Riecken disagreed with Graybill's claims that the wiring issues constitute a safety hazard.
"All that is done by licensed electricians," he said. "A floating structure, a marina, and a permanently attached building somewhere are different. Everything has to move in a floating structure. Everything has to have slack and be able to move, and that's what he doesn't understand, either. I'm sure even the casino has lines that fluctuate other there. We'll jump 10 feet in a 24-hour period."
Graybill said the biggest question he has is one of jurisdiction at the marina. City-County Building Commission Director Ben Miller said the matter was researched by City Attorney Ted Ziemer Jr.
"He looked into it at great depth.
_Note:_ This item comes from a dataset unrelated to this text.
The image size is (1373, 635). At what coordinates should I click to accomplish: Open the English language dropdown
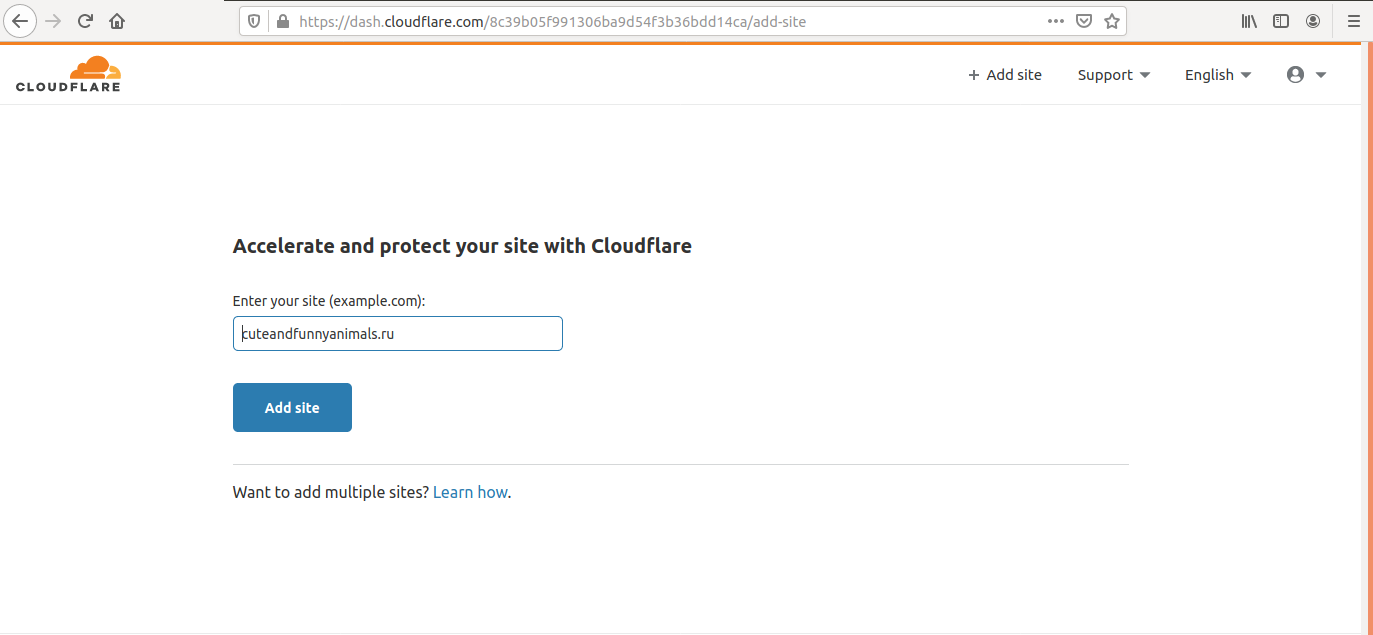click(1217, 75)
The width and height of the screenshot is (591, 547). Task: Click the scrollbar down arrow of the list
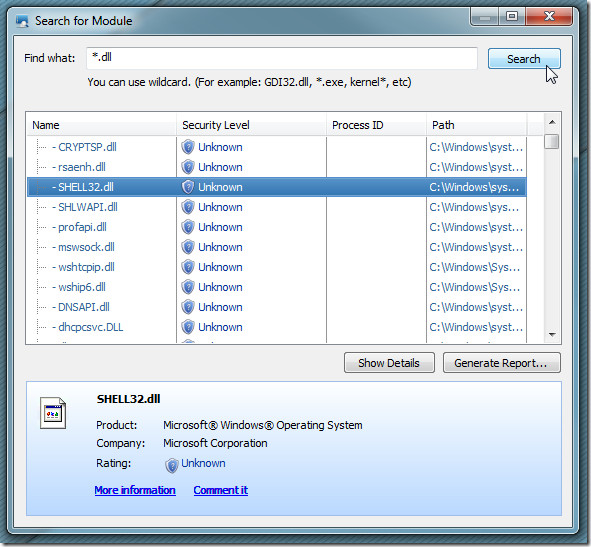pyautogui.click(x=552, y=334)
The structure is partly in Kentucky and partly in Indiana, as I understand it," Miller said. "Part of it is in the city of Evansville, and fire safety issues and electrical capacity that would be regulated by the city."
Miller said he would be inspecting the facility on Friday, prompted by inquiries from Graybill.
"This is the first complaint that I know of that's ever been received about the marina, so we're going to check it out. We would go out and review what the complaint was and work with the owner to get them corrected, and if he was unable to do so, take further action."